In the poster presentation, titled Targeting the Tumor-Associated Carbohydrate Antigen STn with Humanized anti-Sialyl-Tn Monoclonal Antibody-drug Conjugates Inhibits Ovarian Cancer Tumor Growth in vitro and in vivo,” Siamab scientists and collaborators reported data demonstrating anti-tumor effect in vitro utilizing humanized anti-STn ADCs as well as inhibition of tumor progression in vivo in both cell line- and PDX ovarian cancer models with complete regressions observed in some treatment groups. In a chemo-naïve ovarian PDX model, 75% of animals given ST1 are completely tumor free at 52 days post treatment as compared to control-treated animals. In a chemoresistant ovarian PDX model, tumors regressed by more than 50% in 75% of the animals in the ST1 group as compared to control-treated animals. No significant weight loss was observed for any of the treatment groups, indicating the therapy was well tolerated by all the groups. A decrease in STn expression was noted in the tumors following treatment, indicating that Siamab’s anti-STn ADC was depleting the mAb-targeted STn+ tumor cells. In addition, researchers utilized the STn-selective antibodies to develop both tissue- and serum-based biomarker assays with the potential to become companion diagnostics.

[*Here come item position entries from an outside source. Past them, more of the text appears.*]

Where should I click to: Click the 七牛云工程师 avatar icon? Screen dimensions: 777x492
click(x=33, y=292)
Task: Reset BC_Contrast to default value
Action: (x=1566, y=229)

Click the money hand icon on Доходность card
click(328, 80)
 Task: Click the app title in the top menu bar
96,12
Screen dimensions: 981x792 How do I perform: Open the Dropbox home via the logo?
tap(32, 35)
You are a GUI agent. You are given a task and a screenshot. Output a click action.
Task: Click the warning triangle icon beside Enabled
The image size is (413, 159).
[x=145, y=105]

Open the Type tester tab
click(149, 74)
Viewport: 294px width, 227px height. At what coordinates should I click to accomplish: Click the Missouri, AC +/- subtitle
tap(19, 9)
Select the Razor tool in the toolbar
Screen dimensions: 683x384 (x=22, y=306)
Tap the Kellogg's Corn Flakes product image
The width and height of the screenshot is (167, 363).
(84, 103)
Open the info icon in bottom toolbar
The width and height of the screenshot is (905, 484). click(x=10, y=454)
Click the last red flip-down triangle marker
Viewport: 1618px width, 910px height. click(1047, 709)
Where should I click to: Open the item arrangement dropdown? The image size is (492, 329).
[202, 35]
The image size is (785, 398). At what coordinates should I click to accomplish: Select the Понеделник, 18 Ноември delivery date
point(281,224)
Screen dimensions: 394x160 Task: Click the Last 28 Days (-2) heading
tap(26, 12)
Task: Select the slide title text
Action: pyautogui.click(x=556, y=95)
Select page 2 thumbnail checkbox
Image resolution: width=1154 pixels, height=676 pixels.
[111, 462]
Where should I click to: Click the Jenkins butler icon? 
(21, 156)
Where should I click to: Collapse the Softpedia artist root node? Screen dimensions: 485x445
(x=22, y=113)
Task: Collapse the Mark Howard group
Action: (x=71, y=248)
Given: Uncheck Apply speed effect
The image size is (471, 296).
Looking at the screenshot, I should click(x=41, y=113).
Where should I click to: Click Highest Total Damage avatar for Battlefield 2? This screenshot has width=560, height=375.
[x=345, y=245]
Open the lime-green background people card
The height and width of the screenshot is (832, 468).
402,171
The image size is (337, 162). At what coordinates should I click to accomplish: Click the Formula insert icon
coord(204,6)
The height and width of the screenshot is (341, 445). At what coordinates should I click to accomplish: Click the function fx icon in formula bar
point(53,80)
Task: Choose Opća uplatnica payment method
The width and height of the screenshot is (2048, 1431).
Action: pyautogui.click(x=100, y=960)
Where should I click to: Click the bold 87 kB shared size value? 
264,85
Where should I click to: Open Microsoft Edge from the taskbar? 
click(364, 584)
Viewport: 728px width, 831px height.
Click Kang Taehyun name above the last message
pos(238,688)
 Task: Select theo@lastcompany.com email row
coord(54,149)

“Our research findings show that tumor-associated carbohydrate antigens, and in particular STn, have the potential to offer a unique approach to targeting cancer cells,” said Jeff Behrens, president and chief executive officer of Siamab. “STn is not only an intriguing cancer biomarker and therapeutic target, but

manipulating STn biology offers the potential to have significant immune re-engagement and anti-metastatic therapeutic benefits. These data demonstrate that high-affinity, STn-selective humanized mAbs show promise as therapies for ovarian tumors, as well as tools for patient stratification and pharmacodynamic biomarker assessments.”

Ovarian cancer is the leading cause of death from gynecological malignancies in the United States. The current standard of care is tumor debulking followed by chemotherapy. This treatment results in approximately 70% of patients achieving an initial complete clinical response. However, many of these patients will unfortunately relapse with chemoresistant disease developing in part due to the presence of CSCs within the tumor. Ovarian CSCs have been shown to be resistant to chemo- and radiotherapy.